Stepping inside, you are transported into an Aladdin’s Cave of countless bright and curious objects stacked from the floor to the ceiling that tell something about the story of life on Earth and our own human history…

There are literally thousands of objects in the tiniest museum you’re likely to have ever visited. One room is devoted to how life on Earth began, including stromatolites from 3.9 billion years ago, which are the first record we have of organic life. Christian Pilard has managed to amass an incredible fossil collection which includes a baby dinosaur and fossilised dinosaur eggs, as well as precious gems and amber that all work speak to the incredible scale of our biological and geological history. Stepping past one shelving unit, you pass through aeons of time, your journey illuminated by the expert commentary of the founder, Christian Pilard, as well as spoken explanations found on the Little Museum app. The message you will hear will weave together a story which allows us to reflect on the incredible newness of our own species, as we have emerged, in evolutionary terms, within the blink of an eye.
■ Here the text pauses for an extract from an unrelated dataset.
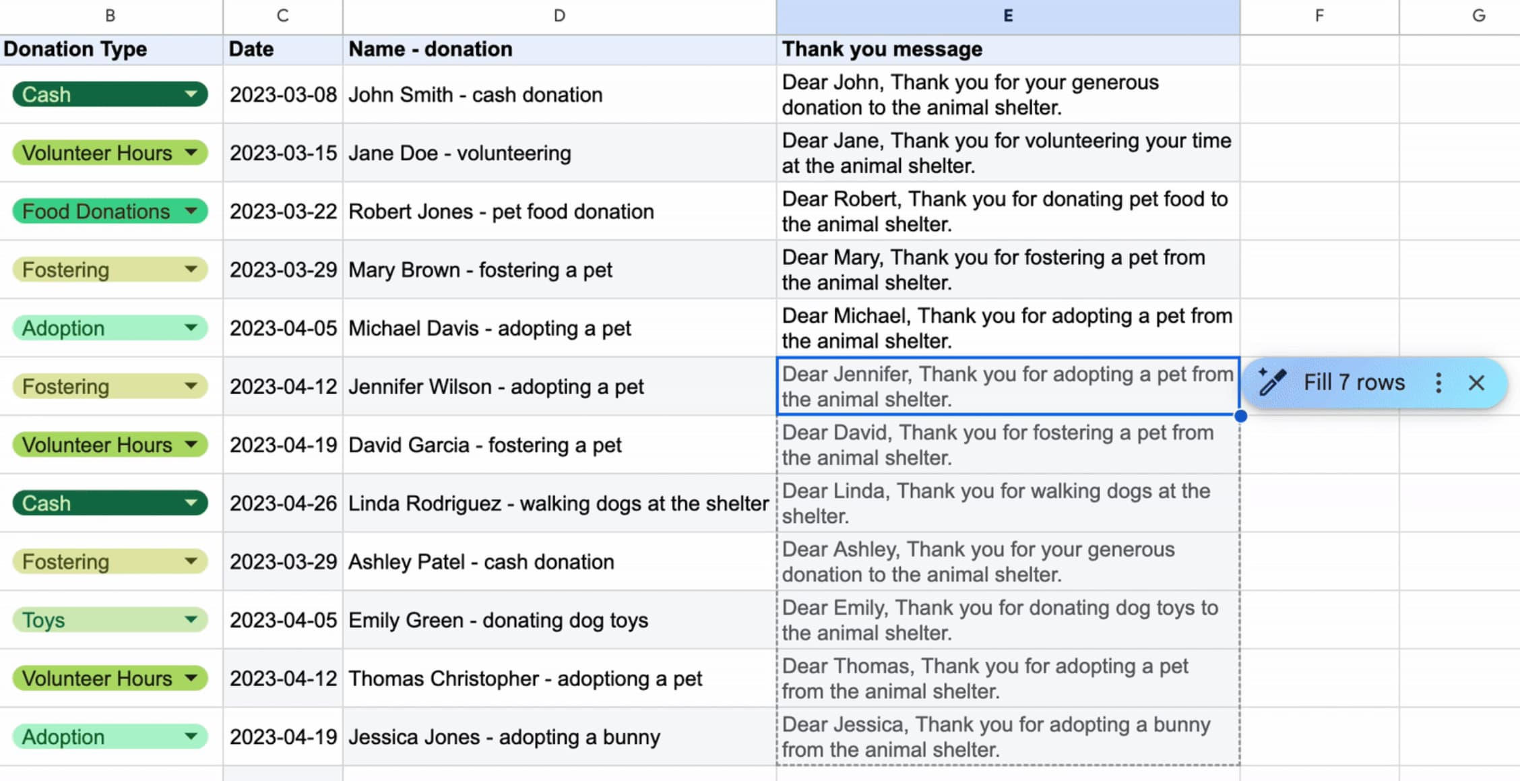
Task: Click the magic pen autofill icon
Action: pyautogui.click(x=1273, y=382)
With objects from prehistory, such as tools, axes, flint heads, and shards of pottery from various anthropological and palaeolithic groups across the world, you can see firsthand how humans technologised their landscapes, and managed to establish a foothold against the immensity of time.

Within the second room, you take a quantum leap forward to the 19th and 20th Century. It is dizzying to conceive that there are just 60 years or so from the Wright Brothers first taking flight on their Kitty Hawk, to Yuri Gargarin orbiting our planet, and Neil Armstrong taking mankind’s giant leap onto the surface of our moon.

There are an incredible array of objects which speak to these moments of scientific and technological innovation, including fragments of the parachute that dropped the Apollo 11 crew back to Earth, and signed photos and artifacts from a galaxy of astronauts and aviators, including an Aeropostale envelope transported by Antoine de Saint-Exupery, author of The Little Prince, who serves as a major philosophical influence on the Little Museum’s collection and ethos.

While a visitor can get lost for hours amongst the countless objects in this time capsule of history, as Saint-Exupery propounds, “It is only with one’s heart that one can see clearly..what is essential is invisible to the eye.” And what is invisible amongst these objects is the shared compassion, bravery, and empathy that underpins the brilliant achievements of our Kind; the other side of this story, one which we are all too often reminded when viewing the news, are objects that symbolise the worst excesses of human nature: the chains of slavery, the barbed-wire of the concentration camps, the record books of Apartheid.

Placing these moments against the backdrop of the immensity of time can give us pause to see our beliefs in a more nuanced way; we can recognise, with the benefit of hindsight, how shortsighted some of our prejudices can be; by doing so, we are reminded of our instincts towards Peace and companionship which will be the means of rescuing us from a future that can appear to be rather pessimistic.

The objects that Christian has gathered also speak to the beauty and wonder of the planet, and remind us of our duty to preserve this beautiful world for ourselves and the other species with which we cohabit Planet Earth. You will walk away from the Little Museum with a lot more perspective on the gift of life with which we have all been blessed.